El aludido con la calma de quien conoce el oficio, abre un cajón y saca una bolsa con el contenido que vengo buscando. Vierte un poco sobre un pedazo de papel cuadrado y con la voz más tranquila pero escalofriante me responde.
—Sesenta pesos —mientras me extiende la mercancía.
Le pago la cantidad acordada con un billete de cien.
—Puedes darte aquí, si gustas—me ofrece.
—Muchas gracias, jefe —le respondo.
Me dirijo a una mesa que se encuentra al fondo del lugar. Saco mi celular y mi cartera. Coloco el celular sobre la mesa y arrojo el contenido del papel que me acaba de dar el Patrón. Saco de mi cartera mi credencial de elector, y la utilizo para machacar la mercancía, hasta volverla un polvo muy fino, y separarlo en cinco líneas rectas lo más proporcionales posible; guardo mi credencial en la cartera, no sin antes lamer los resquicios. Mi lengua se entume. Saco de mi cartera un billete de cincuenta pesos, y lo enrollo para hacerlo parecer un popote.
Snif…
Inhalo.
Snif…
Exhalo.
Repito la operación otras tres veces. Dejo que los químicos hagan su trabajo, mientras siento como mi boca se tuerce momentáneamente. Lamo la pantalla del celular, para capturar lo más que se pueda.

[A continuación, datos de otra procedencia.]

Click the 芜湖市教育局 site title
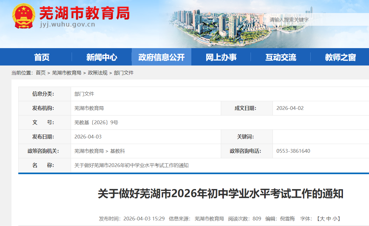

Guardo todo, y salgo a toda prisa de ahí.
Mi corazón late con bastante fuerza. Me despido del Patrón con un ademán y bajo las escaleras con dirección a la salida. Mis pupilas se dilatan. Le pido al encargado que abra la puerta blanca.

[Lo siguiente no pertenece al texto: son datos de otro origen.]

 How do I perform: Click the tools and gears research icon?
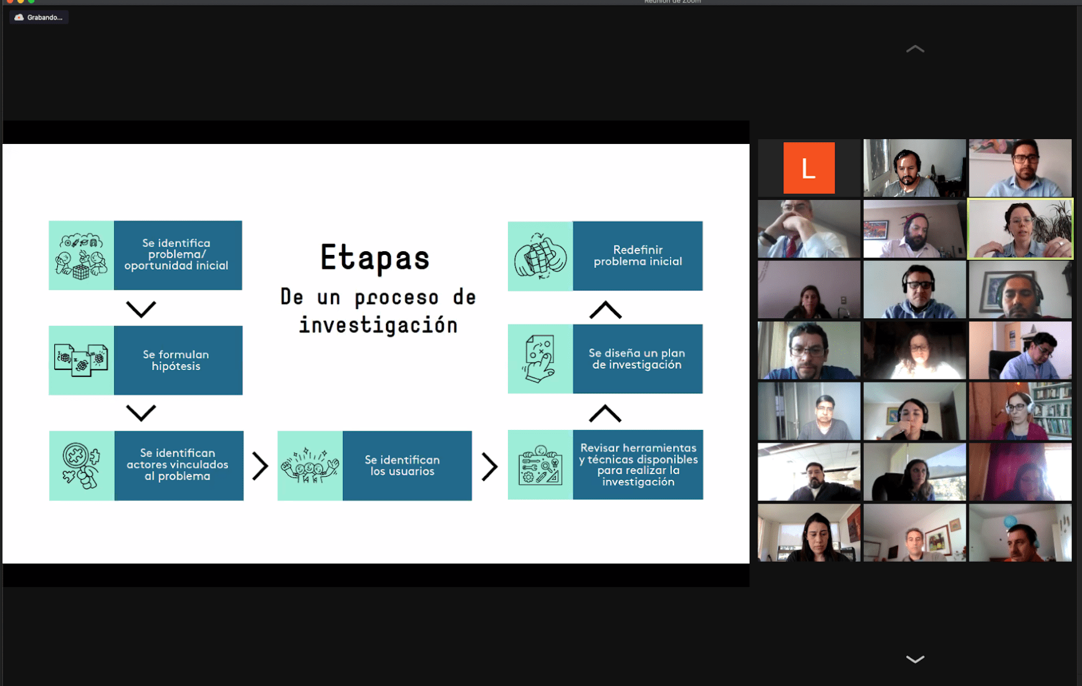click(x=540, y=465)
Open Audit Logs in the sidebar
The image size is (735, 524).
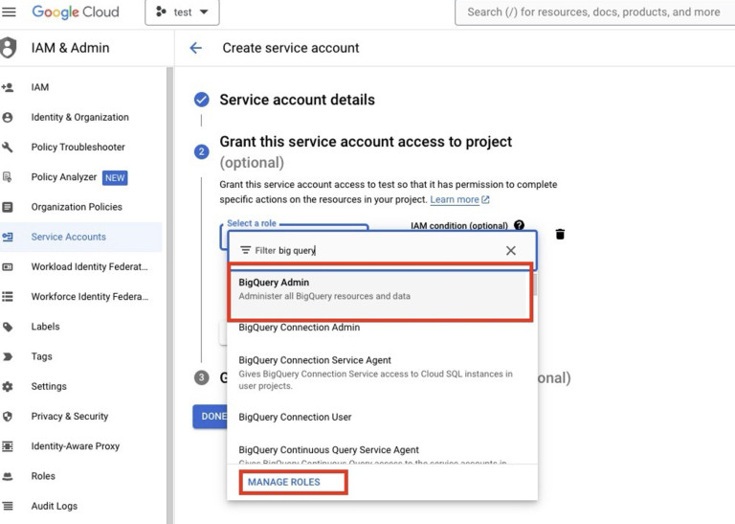(54, 506)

—Sáquese a la verga —me dice.
Afuera, el mundo parece moverse con gran velocidad. Camino a toda prisa, evitando correr, en dirección al metro Lagunilla. “No mires a nadie a los ojos, no mires a nadie a los ojos”. Quedarse parado puede suponer un gran riesgo. Mi paranoia impide que razone con claridad, y comienzo a pensar que todos se me quedan viendo. Abro y cierro mis manos constantemente sin darme cuenta. “No mires a nadie a los ojos, no mires a nadie a los ojos”. Un cholo comienza a vocear algo por radio mientras se me queda viendo, o eso pienso yo.
Llego a la estación.
El camino de regreso es aún más tortuoso que el de venida. Abordo la estación Lagunilla, de la línea verde con gris, dirección BuenaVista, del metro de la Ciudad de México; viajo hasta Guerrero donde la línea verde con gris se une con la línea verde claro; transbordo en dirección Universidad y me bajo ocho estaciones después, en División del Norte.

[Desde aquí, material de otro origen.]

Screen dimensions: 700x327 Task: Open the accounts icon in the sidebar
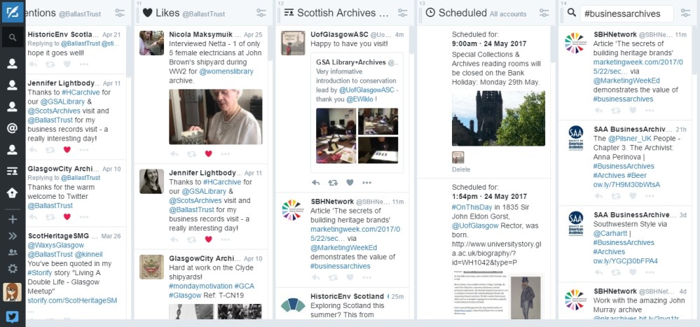click(x=12, y=253)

Salgo del metro, y me dirijo a mi trabajo. Mis dientes rechinan y mis manos siguen sudorosas. Las abro y las cierro constantemente sin darme cuenta. Llego a la puerta de entrada; saludo al guardia de seguridad. Anoto mi regreso, una hora exactamente. Sacrifiqué mi hora de comida, pero valió la pena. Busco mi escritorio sin personalizar, me siento en la maldita silla incómoda y vuelvo a sumirme en el vaciado de la contabilidad.